Shao Xiaobao, Liu Chengcheng, Zhou Zhixuan, Xue Wenjing, Zhang Guoye, Liu Jianyu, Yan Hongwen
College of Information Science and Engineering, Shanxi Agricultural University, Jinzhong 030801, China.
Science & Technology Information and Strategy Research Center of Shanxi, Taiyuan 030024, China.
Animals (Basel). 2024 Apr 19;14(8):1227. doi: 10.3390/ani14081227.
A pig inventory is a crucial component of achieving precise and large-scale farming. In complex pigsty environments, due to pigs' stress reactions and frequent obstructions, it is challenging to count them accurately and automatically. This difficulty contrasts with most current deep learning studies, which rely on overhead views or static images for counting. This research proposes a video-based dynamic counting method, combining YOLOv7 with DeepSORT. By utilizing the YOLOv7 network structure and optimizing the second and third 3 × 3 convolution operations in the head network ELAN-W with PConv, the model reduces the computational demand and improves the inference speed without sacrificing accuracy. To ensure that the network acquires accurate position perception information at oblique angles and extracts rich semantic information, we introduce the coordinate attention (CA) mechanism before the three re-referentialization paths (REPConv) in the head network, enhancing robustness in complex scenarios. Experimental results show that, compared to the original model, the improved model increases the mAP by 3.24, 0.05, and 1.00 percentage points for oblique, overhead, and all pig counting datasets, respectively, while reducing the computational cost by 3.6 GFLOPS. The enhanced YOLOv7 outperforms YOLOv5, YOLOv4, YOLOv3, Faster RCNN, and SSD in target detection with mAP improvements of 2.07, 5.20, 2.16, 7.05, and 19.73 percentage points, respectively. In dynamic counting experiments, the improved YOLOv7 combined with DeepSORT was tested on videos with total pig counts of 144, 201, 285, and 295, yielding errors of -3, -3, -4, and -26, respectively, with an average accuracy of 96.58% and an FPS of 22. This demonstrates the model's capability of performing the real-time counting of pigs in various scenes, providing valuable data and references for automated pig counting research.
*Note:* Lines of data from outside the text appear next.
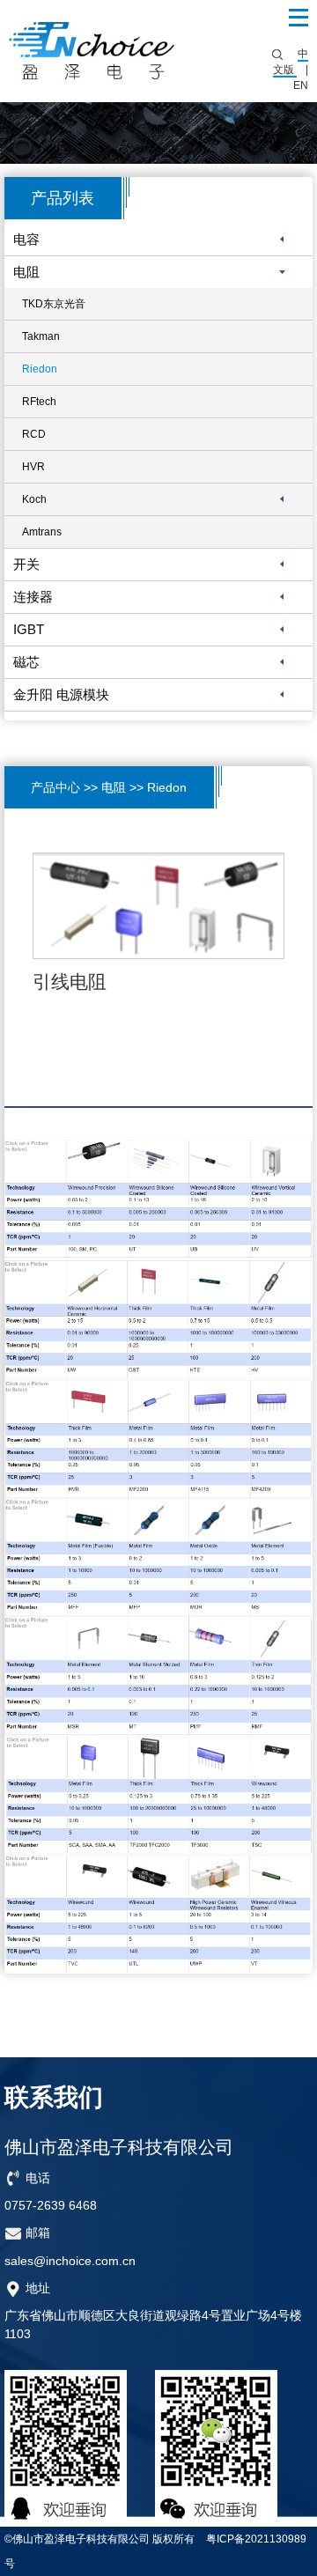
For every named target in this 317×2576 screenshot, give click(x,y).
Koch (34, 499)
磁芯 (26, 661)
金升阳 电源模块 (61, 694)
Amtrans (42, 532)
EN (300, 85)
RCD (34, 434)
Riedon (39, 369)
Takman (41, 336)
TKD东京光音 (53, 304)
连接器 (33, 596)
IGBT (28, 629)
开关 (26, 564)
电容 (26, 239)
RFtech (39, 401)
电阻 (26, 271)
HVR (33, 467)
生猪存栏量统计是实现精准大规模养殖的关键环节。在复杂的猪舍环境中,由于猪的应激反应和频繁遮挡,准确自动地清点猪的数量具有挑战性。这一困难与当前大多数深度学习研究形成对比,后者依靠俯视视角或静态图像进行计数。本研究提出一种基于视频的动态计数方法,将YOLOv7与DeepSORT相结合。通过利用YOLOv7网络结构并使用PConv对头网络ELAN-W中的第二个和第三个3×3卷积操作进行优化,该模型在不牺牲准确性的情况下降低了计算需求并提高了推理速度。为确保网络在倾斜角度获取准确的位置感知信息并提取丰富的语义信息,我们在头网络的三条重参数化路径(REPConv)之前引入坐标注意力(CA)机制,增强在复杂场景中的鲁棒性。实验结果表明,与原始模型相比,改进后的模型在倾斜、俯视和所有猪计数数据集上的平均精度均值(mAP)分别提高了3.24、0.05和1.00个百分点,同时计算成本降低了3.6 GFLOPS。增强后的YOLOv7在目标检测方面优于YOLOv5、YOLOv4、YOLOv3、Faster RCNN和SSD,mAP分别提高了2.07、5.20、2.16、7.05和19.73个百分点。在动态计数实验中,改进后的YOLOv7与DeepSORT相结合,在猪总数分别为144、201、285和295头的视频上进行测试,误差分别为-3、-3、-4和-26,平均准确率为96.58%,帧率为22。这表明该模型能够在各种场景下对猪进行实时计数,为猪自动计数研究提供了有价值的数据和参考。